I'm back. And after a long time, I need to state what I've been recently feeling towards somebody.
The first time I met him was at the first Env Sci 1 class meeting. I didn't notice him yet when I was in the classroom because I felt really bad that my classroom has to be in the secluded Villadolid Hall. Anyway, inside the classroom, I didn't know anyone yet and I just sleepily and silently sat at the seat near the aisle of the classroom. The class continued, and I kinda enjoyed it. My parents were waiting for it to end, inside the car which has the same color with my blouse that day.
I hurriedly ran towards them for I did not want to stall time. I planned to pay for the ID fee at the cashier and tried to find out if I could have my picture taken that very day. Before I stepped inside our car, I talked to my mom. He was just behind me, and I can see him and his motorcycle. I ignored him at first but I had a short glance, and I hopped in the car. I then decided to look at him from the inside. With his helmet now on, I could only see his eyes that seemed to look my way too. I felt some instant attraction as I look at this guy with the red motorcycle. And we left.
The next meetings, I found myself slightly interested in him. I knew where he frequently sits. I could tell where he is, and I looked for him first thing in the morning when I arrived at class. Slowly, something made me look his way every time. The way he looks, dresses, and his slight smile or laugh whenever our professor tells his jokes. I knew that I sorta developed a crush on him.

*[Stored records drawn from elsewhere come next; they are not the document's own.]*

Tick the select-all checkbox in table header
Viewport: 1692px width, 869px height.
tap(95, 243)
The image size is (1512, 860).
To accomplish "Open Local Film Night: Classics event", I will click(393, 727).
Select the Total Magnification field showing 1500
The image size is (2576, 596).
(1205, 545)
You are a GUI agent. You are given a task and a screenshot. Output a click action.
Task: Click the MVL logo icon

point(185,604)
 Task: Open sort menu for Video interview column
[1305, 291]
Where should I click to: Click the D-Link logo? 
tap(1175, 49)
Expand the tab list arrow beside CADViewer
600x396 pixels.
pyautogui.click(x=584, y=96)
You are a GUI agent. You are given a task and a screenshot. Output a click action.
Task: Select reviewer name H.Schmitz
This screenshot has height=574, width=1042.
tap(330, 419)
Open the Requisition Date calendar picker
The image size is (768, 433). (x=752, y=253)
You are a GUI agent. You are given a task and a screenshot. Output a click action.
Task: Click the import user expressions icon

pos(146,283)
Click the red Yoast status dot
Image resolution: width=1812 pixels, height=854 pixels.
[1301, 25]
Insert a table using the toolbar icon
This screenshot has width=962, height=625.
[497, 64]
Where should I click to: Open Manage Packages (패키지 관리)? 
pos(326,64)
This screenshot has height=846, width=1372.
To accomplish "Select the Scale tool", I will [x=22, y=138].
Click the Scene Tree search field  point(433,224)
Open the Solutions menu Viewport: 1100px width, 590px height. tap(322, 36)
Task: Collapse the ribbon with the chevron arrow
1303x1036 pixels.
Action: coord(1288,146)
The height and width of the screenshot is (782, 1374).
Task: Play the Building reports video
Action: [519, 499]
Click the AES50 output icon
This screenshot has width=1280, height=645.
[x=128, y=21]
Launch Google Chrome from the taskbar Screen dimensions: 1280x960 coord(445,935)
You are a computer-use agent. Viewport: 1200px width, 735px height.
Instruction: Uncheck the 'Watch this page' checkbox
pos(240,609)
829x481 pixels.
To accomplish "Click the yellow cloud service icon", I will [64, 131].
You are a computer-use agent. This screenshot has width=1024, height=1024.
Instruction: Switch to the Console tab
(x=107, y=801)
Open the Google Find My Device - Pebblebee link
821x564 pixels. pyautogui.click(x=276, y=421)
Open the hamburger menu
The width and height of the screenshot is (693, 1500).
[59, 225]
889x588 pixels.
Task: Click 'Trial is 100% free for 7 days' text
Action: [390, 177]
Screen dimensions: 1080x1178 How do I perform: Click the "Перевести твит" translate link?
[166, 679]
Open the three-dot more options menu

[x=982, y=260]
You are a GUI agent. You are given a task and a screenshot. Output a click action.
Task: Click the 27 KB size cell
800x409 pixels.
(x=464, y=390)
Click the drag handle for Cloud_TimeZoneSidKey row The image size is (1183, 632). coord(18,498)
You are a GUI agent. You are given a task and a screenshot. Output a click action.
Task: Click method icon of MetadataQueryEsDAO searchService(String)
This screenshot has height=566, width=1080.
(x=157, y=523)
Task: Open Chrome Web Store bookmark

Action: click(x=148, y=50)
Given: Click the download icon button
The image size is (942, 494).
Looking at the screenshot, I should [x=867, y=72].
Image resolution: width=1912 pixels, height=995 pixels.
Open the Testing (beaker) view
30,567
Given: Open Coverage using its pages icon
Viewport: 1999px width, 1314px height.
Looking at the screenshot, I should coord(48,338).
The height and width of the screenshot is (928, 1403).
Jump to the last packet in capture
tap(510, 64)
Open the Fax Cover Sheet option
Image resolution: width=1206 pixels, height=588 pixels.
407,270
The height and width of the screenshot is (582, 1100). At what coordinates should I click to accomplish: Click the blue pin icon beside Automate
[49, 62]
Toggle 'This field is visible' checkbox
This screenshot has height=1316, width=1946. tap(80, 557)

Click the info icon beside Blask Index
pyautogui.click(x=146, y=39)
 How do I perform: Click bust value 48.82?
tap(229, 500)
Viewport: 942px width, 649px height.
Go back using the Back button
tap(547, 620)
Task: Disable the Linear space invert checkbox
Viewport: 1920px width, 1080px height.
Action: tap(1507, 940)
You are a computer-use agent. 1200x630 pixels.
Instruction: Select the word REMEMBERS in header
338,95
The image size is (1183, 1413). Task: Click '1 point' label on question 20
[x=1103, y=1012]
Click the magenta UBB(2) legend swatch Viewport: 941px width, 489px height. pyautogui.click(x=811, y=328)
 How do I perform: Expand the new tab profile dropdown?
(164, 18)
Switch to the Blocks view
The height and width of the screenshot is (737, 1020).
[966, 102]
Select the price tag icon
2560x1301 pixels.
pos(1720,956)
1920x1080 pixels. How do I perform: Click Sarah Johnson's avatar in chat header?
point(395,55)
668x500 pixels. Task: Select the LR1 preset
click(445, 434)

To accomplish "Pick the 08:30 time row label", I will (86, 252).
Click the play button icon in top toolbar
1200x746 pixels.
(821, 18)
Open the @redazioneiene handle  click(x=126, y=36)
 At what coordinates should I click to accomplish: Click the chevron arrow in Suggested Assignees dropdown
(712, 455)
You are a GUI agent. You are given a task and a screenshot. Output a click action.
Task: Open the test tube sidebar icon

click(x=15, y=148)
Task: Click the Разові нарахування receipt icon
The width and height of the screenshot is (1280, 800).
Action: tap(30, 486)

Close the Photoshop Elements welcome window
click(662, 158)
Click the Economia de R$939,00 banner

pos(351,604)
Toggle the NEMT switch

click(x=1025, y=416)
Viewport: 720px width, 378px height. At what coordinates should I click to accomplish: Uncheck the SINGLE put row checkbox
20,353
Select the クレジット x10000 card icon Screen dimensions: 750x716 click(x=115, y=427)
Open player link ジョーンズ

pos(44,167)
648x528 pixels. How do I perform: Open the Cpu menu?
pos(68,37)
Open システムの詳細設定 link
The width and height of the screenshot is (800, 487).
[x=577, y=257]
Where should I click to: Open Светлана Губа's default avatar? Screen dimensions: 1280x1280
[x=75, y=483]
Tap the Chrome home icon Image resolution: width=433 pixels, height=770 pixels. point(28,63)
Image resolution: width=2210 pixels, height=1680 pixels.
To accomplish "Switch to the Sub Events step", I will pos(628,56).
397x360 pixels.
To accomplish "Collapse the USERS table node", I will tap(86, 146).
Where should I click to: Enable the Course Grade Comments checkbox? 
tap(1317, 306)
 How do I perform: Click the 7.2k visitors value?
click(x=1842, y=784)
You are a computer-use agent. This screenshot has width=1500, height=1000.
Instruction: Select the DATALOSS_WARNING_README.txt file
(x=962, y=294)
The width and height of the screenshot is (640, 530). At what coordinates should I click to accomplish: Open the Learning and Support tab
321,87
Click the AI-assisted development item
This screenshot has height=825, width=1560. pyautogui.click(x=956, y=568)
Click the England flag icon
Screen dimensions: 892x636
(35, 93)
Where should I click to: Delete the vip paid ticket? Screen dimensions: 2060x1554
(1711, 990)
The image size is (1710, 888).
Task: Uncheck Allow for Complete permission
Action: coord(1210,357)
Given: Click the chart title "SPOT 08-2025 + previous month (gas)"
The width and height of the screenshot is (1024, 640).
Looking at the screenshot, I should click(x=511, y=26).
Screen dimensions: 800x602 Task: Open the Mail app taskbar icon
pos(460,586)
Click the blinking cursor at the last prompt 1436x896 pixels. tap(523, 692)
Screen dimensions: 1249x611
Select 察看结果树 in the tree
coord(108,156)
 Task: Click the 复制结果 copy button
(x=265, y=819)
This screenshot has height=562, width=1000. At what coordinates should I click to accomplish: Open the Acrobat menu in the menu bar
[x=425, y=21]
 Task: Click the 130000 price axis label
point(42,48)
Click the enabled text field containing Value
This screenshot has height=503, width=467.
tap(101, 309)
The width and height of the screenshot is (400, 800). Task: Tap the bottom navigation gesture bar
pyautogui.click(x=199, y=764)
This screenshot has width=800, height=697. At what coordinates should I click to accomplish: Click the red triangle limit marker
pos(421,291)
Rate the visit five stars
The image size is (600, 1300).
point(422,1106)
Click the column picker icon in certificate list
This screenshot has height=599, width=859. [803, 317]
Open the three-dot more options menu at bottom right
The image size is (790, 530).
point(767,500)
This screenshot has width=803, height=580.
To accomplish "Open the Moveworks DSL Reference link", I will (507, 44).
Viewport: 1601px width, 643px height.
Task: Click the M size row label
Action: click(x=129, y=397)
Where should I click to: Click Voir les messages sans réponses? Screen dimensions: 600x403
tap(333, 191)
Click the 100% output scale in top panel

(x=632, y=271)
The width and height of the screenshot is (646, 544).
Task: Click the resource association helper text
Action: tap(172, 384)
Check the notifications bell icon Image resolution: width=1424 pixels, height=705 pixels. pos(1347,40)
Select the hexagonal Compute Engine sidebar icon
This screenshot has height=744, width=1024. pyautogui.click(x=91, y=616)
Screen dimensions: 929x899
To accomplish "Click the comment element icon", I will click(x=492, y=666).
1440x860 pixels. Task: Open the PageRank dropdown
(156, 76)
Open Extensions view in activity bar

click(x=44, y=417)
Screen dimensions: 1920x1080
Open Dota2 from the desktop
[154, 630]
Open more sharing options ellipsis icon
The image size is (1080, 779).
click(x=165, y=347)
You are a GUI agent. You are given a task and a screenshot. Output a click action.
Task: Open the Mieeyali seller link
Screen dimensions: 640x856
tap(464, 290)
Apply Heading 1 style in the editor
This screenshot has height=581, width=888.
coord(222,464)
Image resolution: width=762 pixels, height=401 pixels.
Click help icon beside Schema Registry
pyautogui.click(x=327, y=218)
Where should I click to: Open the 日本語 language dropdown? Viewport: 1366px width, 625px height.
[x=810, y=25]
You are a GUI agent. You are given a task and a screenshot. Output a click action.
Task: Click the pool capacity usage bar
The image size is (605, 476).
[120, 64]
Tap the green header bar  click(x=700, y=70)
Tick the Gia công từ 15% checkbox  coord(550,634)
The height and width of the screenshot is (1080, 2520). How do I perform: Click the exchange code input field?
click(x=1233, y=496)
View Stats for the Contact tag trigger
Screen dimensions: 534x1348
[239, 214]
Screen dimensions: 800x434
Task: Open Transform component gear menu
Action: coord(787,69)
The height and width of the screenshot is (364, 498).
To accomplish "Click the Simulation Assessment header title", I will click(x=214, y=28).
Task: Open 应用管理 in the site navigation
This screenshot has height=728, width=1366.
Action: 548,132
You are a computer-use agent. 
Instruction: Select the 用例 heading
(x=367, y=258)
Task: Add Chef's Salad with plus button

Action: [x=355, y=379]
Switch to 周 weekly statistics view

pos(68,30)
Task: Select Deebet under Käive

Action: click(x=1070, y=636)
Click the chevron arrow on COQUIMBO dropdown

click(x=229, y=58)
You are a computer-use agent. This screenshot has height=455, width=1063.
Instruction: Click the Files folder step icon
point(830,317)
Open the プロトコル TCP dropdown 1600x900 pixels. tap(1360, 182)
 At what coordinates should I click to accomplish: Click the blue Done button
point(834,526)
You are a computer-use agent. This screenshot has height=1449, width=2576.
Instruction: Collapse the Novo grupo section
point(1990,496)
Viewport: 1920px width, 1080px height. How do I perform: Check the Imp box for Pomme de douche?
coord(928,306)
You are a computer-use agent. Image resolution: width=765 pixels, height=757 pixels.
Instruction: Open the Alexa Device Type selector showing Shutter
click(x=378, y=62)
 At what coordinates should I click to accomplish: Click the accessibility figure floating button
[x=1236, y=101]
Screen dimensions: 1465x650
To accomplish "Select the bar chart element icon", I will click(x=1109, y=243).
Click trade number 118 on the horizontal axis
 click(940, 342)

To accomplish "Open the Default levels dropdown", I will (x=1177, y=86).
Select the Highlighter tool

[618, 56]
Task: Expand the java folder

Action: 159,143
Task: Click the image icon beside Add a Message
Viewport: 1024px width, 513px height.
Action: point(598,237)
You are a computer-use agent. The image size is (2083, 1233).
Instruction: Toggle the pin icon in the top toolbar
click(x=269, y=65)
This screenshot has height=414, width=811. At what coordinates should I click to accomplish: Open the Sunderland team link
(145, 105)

I had never said anything to him so far, none at all. I could only gaze at him from my seat, and when our glances meet, I avoid it immediately. Sometimes, I walk with him towards the door, and we have nothing to say. At a certain time, we were standing in front of the desk side by side as we ask for yellow pad from sir. Of course we barely knew each other. I just knew his name from the attendance sheet. I wonder if he bothered to know my name.
And then, a nickname was formed. I call him now "Motorsiklo Guy". As usual, it is my common attitude to be the silent one. I did tell a few people about this, I mean, A FEW... and it's harder again since here I go with the staring game again. Useless, right? But what can I do? I could only look at him... I know this won't get me any further.